■ WHAT YOU NEED TO DO ■
Among the lines below, which ones contain the word "dropdown"? Copy every such line.

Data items
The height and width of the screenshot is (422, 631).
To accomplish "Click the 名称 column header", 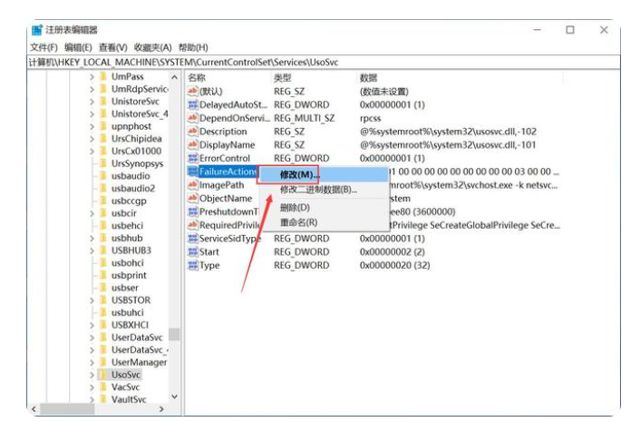I will click(x=197, y=78).
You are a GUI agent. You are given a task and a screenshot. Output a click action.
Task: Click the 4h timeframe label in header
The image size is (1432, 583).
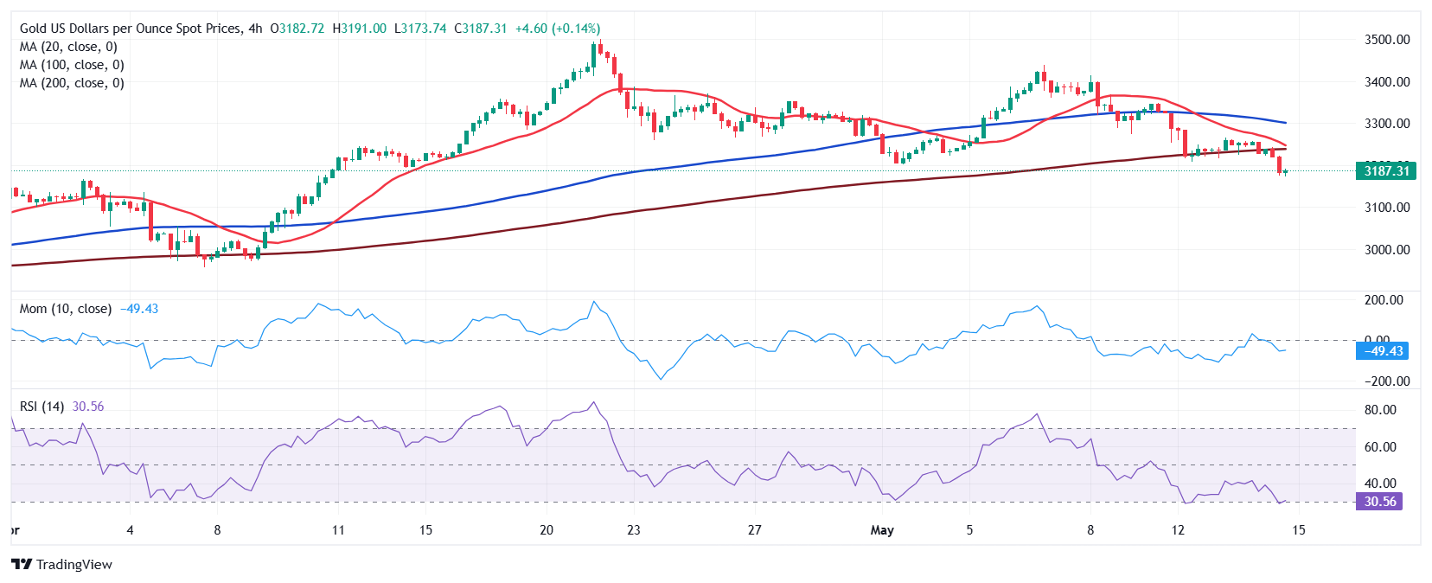255,29
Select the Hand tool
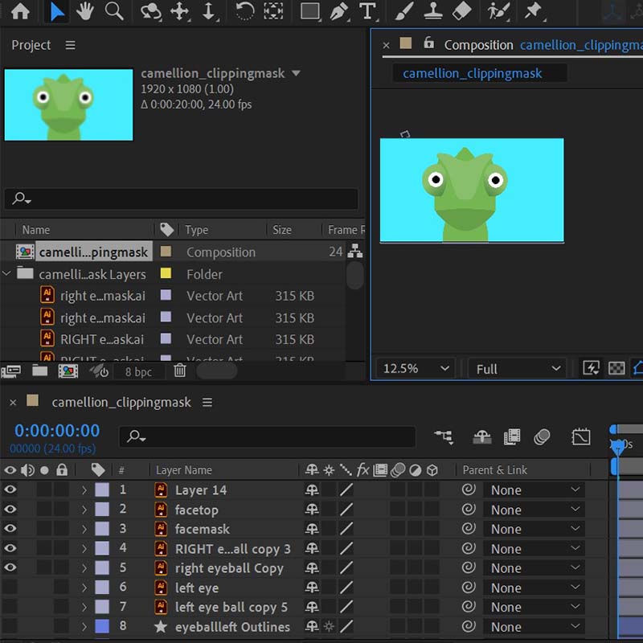This screenshot has width=643, height=643. point(84,11)
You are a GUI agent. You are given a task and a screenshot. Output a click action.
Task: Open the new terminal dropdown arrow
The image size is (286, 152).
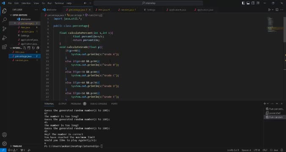tap(268, 104)
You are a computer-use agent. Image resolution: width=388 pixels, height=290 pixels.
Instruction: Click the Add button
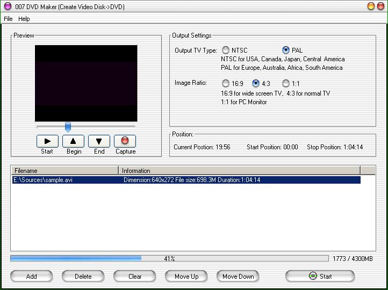coord(32,276)
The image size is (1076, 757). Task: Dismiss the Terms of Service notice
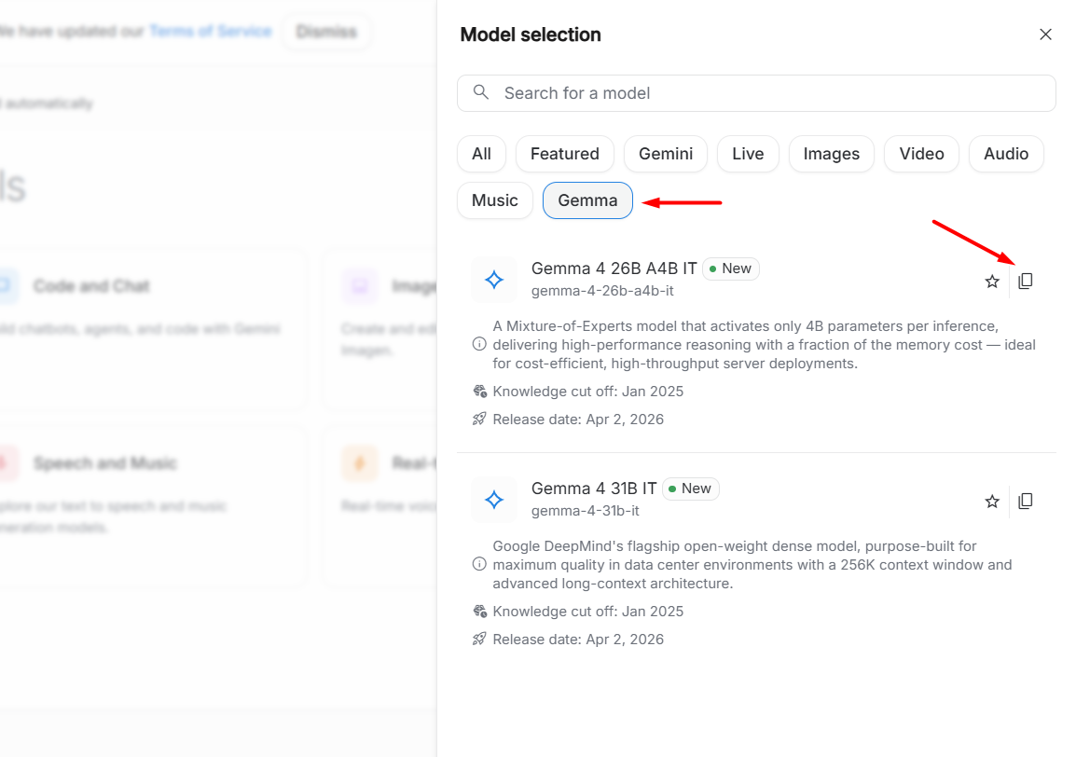(x=326, y=32)
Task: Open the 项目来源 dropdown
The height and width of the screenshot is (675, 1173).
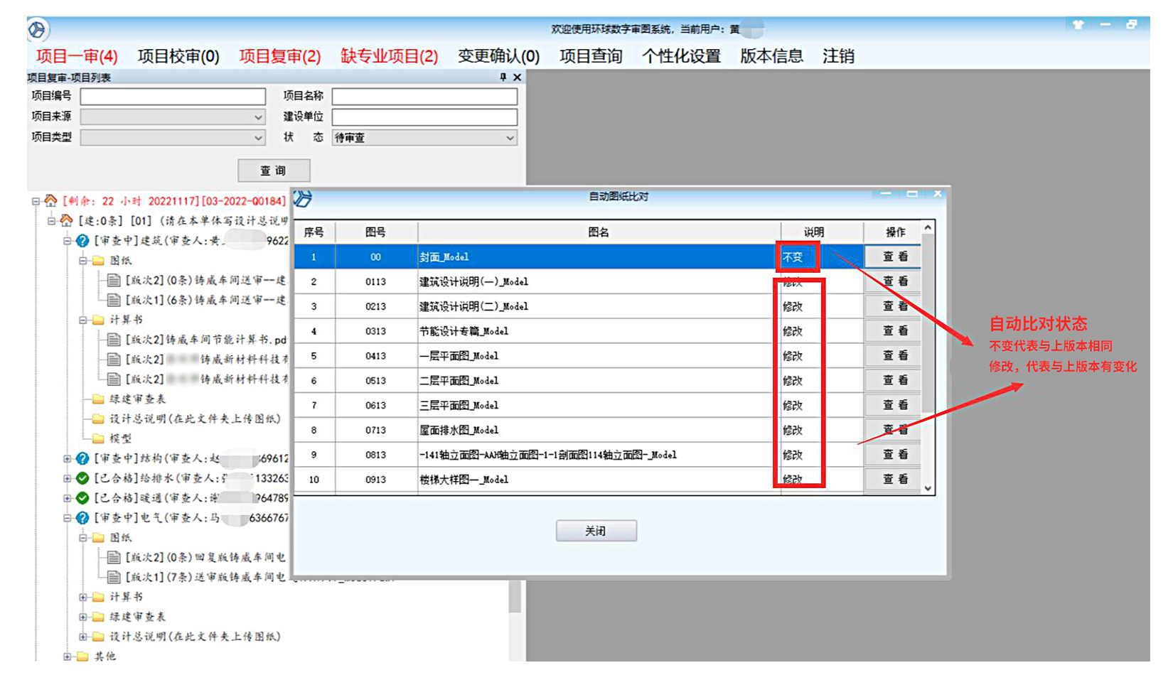Action: (x=258, y=117)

■ EXERCISE ANSWER ■
Task: Open the new terminal dropdown arrow
Task: Open the 项目来源 dropdown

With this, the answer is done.